C++ (as opposed to C) is a devoted lvalue-preserving language: it strives to painstakingly preserve the "lvalueness" of an expression whenever it is possible.
It is very easy to preserve the "lvalueness" of pre-increment: just increment the operand and return it as an lvalue. Done. The returned lvalue will contain exactly the result it is supposed to contain: the new (incremented) value of the operand.
And at the same time it is virtually impossible to preserve "lvalueness" of post-increment: by definition, the result of post-increment is the old (original) value of the operand. If you attempt to return an lvalue from post-increment, you will have to somehow simultaneously ensure two things: 1) the lvalue is incremented, 2) the calling code sees the old value when it looks into that same lvalue (!). This combination of requirements is so contradictory that is basically impossible to implement in C++ object model.
In order to implement the proper post-increment behavior one has to make sure that the calling code does not look directly into the operand, but rather looks into some conceptual or physical "proxy" that makes the calling code to "see" the old value of the operand. That proxy might be a temporary object that holds the old value.

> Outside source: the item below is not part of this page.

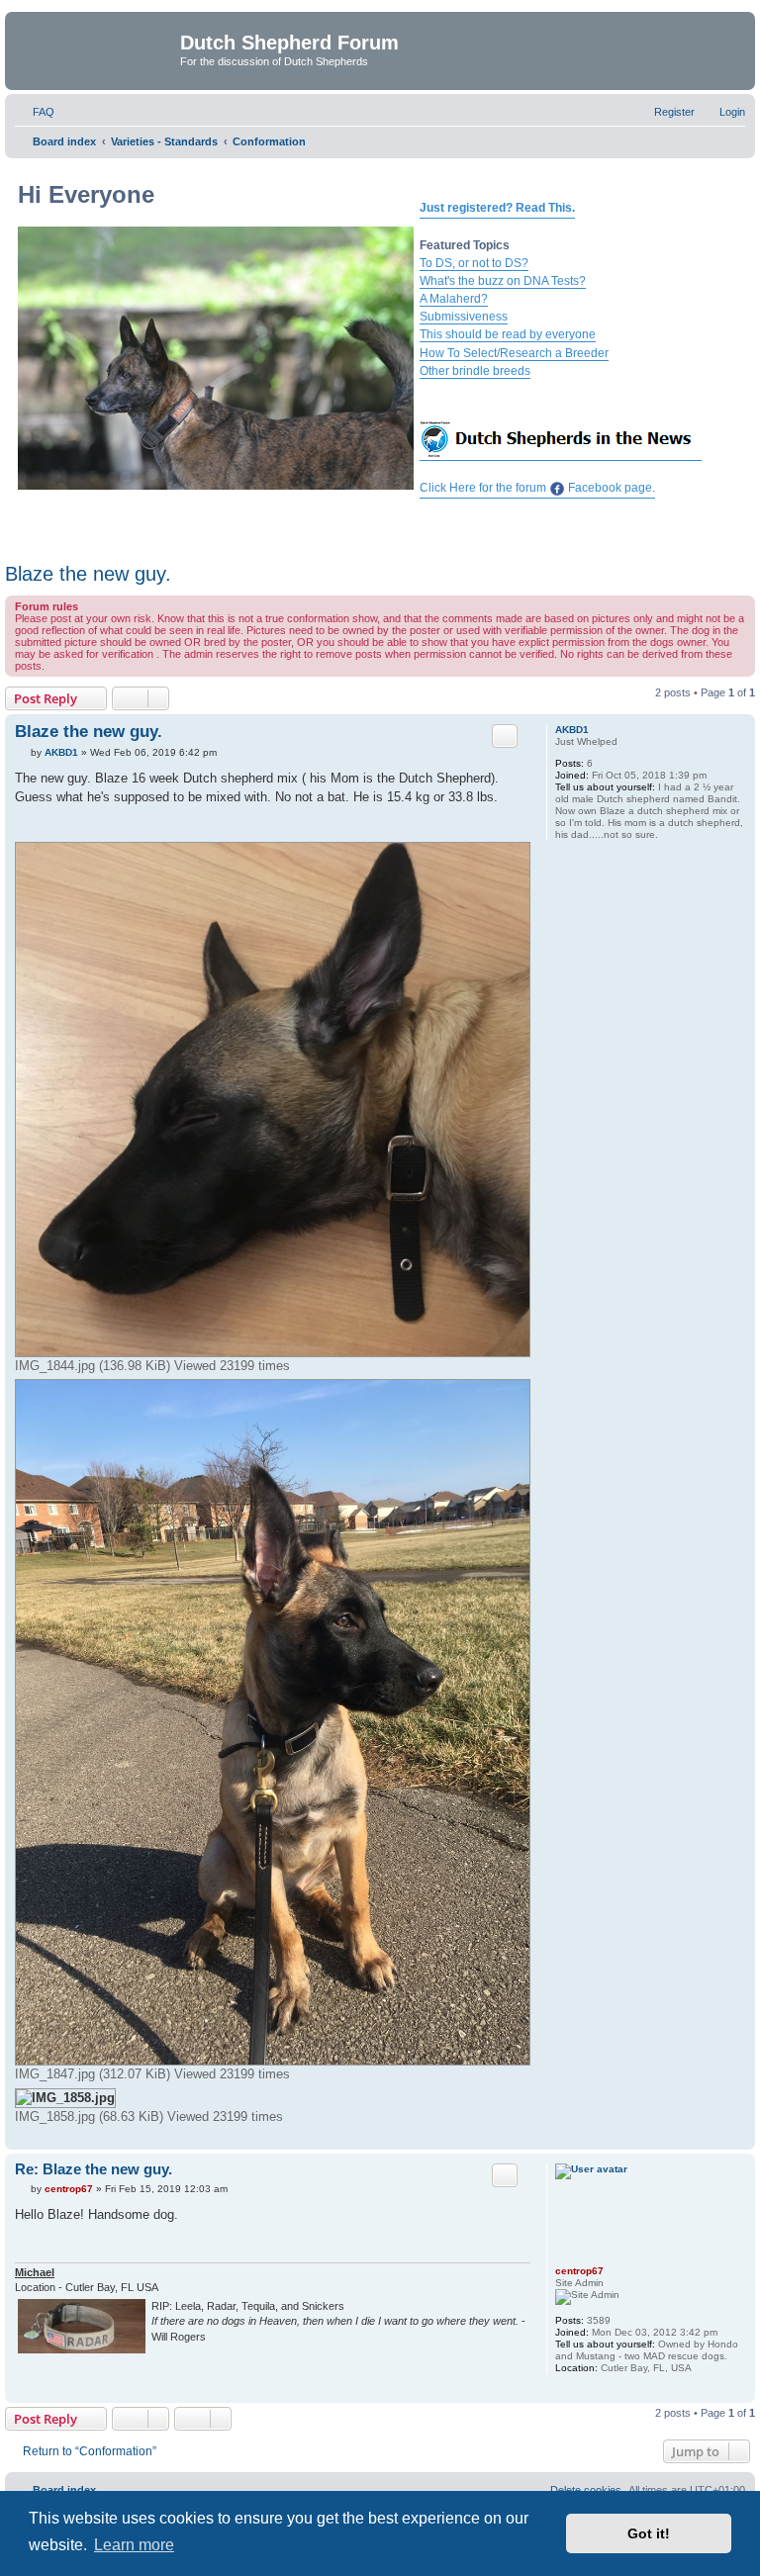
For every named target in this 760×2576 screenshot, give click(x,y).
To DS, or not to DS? (474, 263)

Or that proxy might be something that generates the old value on the fly by subtracting 1
from the new value. In any case, that proxy is what prevents the calling code from accessing the original lvalue.
This is why C++ takes advantage of the easily achievable opportunity to preserve "lvalueness" of pre-increment, but concedes to the impossibility to achieve the same with post-increment. In case of post-increment it is just not worth the effort to deviate from classic standard C behavior, which tends to discard "lvalueness" quickly and happily.